In 1963, she said, “That was a shock. It meant I was washed up at 25.”

She took her skills to Broadway and played the lead in Remains to Be Seen. In 1954, George Abbott directed the first production of The Pajama Game, which starred Raitt as Sid and her as Babe.

Arthur Freed, an MGM producer, saw her perform in a nightclub at the Ambassador Hotel in Los Angeles and offered her a part in “Silk Stockings” with Fred Astaire and Cyd Charisse.

In the famous Cole Porter number “Stereophonic Sound,” she and Astaire make fun of new movie tricks, like swinging from a chandelier.

“I was one mass of bruises. I didn’t know how to fall. I didn’t know how to get down on a table I didn’t know how to save myself because I was never a classic dancer,” she said in 2016 to the Miami Herald.

After a long break, Paige started entertaining again in May 2003.

She started a show at San Francisco’s Plush Room that she called “The Third Act.”

She talked about Fred Astaire, Frank Sinatra, and other stars, and she sang songs from her movies and stage shows.

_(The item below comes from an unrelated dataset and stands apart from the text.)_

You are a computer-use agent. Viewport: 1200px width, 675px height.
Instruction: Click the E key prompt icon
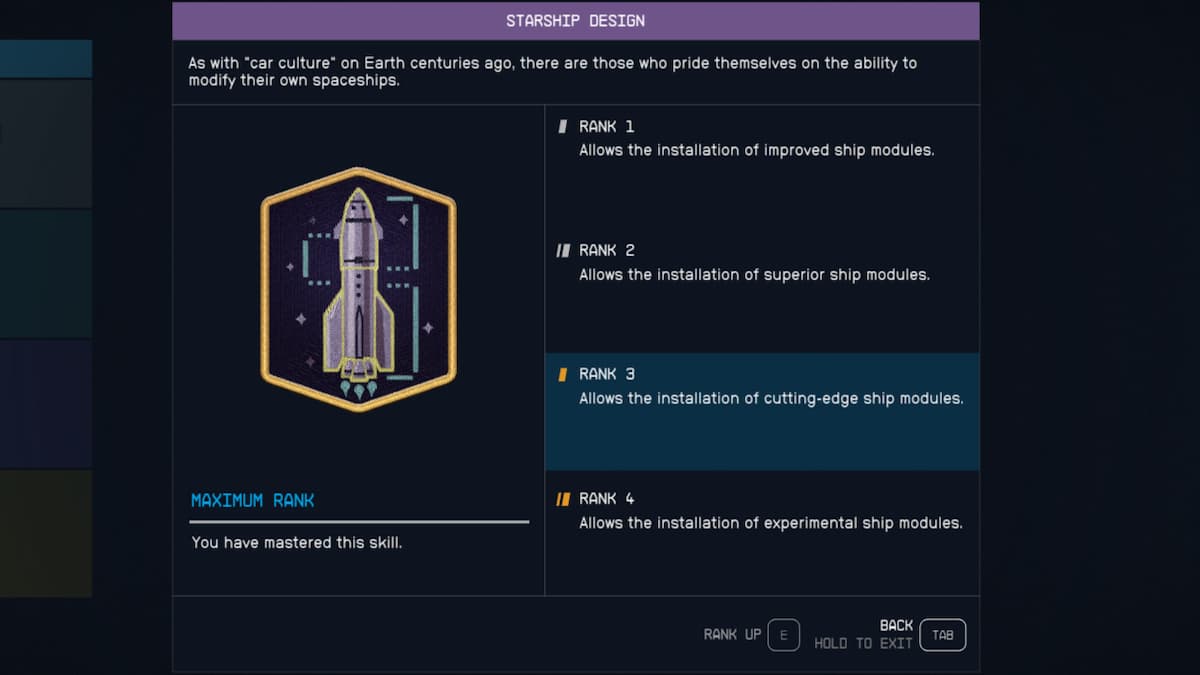click(784, 635)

As an 80-year-old performer, Chad Jones of the Alameda Times-Star said, “the charming Paige shows a vitality, verve, and spirit that performers half her age would envy.”

Paige was born and raised in Tacoma, WA. When she was four years old, her father left the family, and her mother barely made it at the Bank of Tacoma.

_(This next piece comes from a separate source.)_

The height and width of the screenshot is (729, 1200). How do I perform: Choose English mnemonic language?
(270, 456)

“We always had enough to eat,” Paige told the Post in 1963, “but nothing to spare. My mother worked so hard. And she used to keep saying that she wished I’d been born a boy, so I could help out more. I always wanted to be a success for her, to make up for my father.”

She started working on TV after leaving Warner Bros. She had lead roles in the show “It’s Always Jan” from 1955 to 1956 and recurring roles in “Flamingo Road,” “Santa Barbara,” “Eight Is Enough,” “Capitol,” “Fantasy Island,” and “Trapper Jon, M.D.”

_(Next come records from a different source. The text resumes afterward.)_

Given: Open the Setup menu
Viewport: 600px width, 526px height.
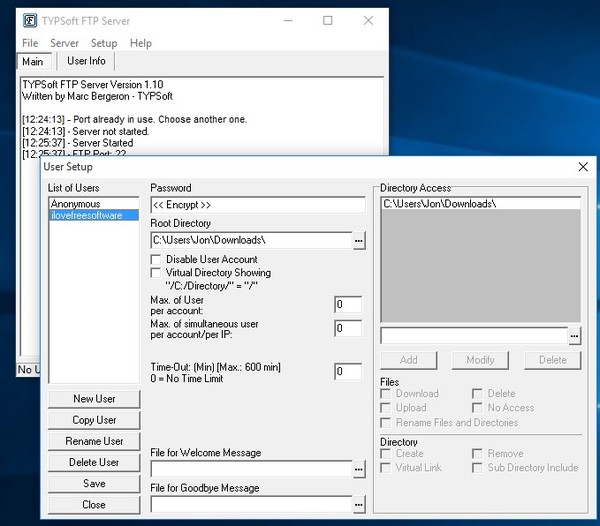Looking at the screenshot, I should click(x=104, y=43).
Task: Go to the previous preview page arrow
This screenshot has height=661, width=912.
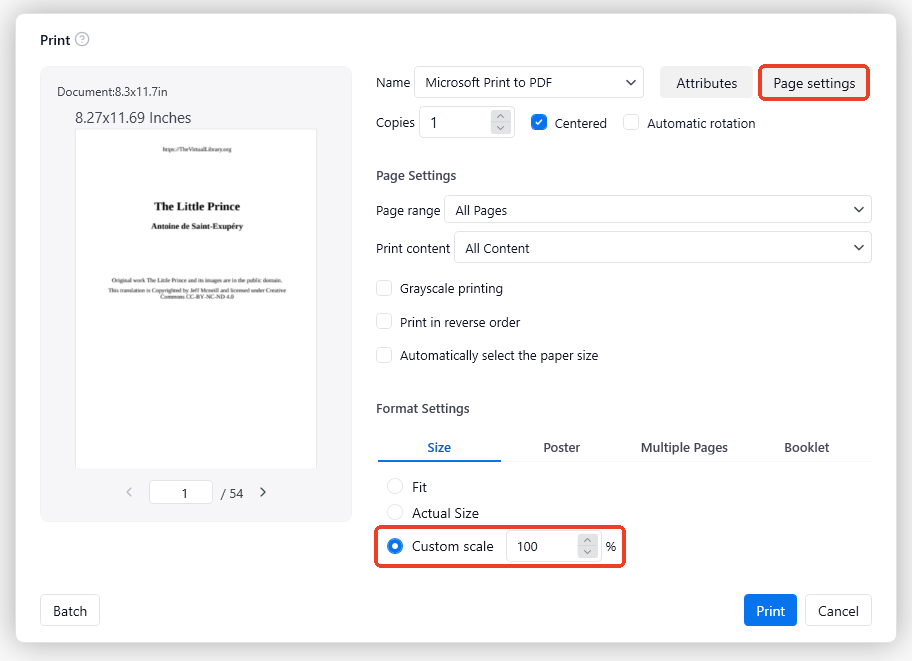Action: click(x=129, y=492)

On “All in the Family,” she played a waitress at a diner who falls in love with Archie Bunker, played by Carroll OConnor.

Paige filled in for Angela Lansbury in the 1968 Broadway production of “Mame” in New York. In 1969, she went on tour with the show.

In addition to “The Desk Set,” she toured with “Gypsy,” “Annie Get Your Gun,” and “Born Yesterday.” Her last show on Broadway was “Alone Together” in 1984.

Hope also used her as a model when she went to Cuba and the Caribbean for Christmas in 1960, Japan and South Korea in 1962, and Vietnam in 1964.

Samantha Davis Jr., Alan King, Dinah Shore, and Perry Como were all singers she shared the stage with.

Paige was married for a short time to both Frank Martinelli, a restaurant owner in San Francisco, and Arthur Stander, a writer and producer.

During her marriage to Ray Gilbert in 1962, she managed his music company after he died in 1976. Gilbert won an Oscar for the song “Zip-a-Dee-Doo-Da” from Disney’s “Song of the South.”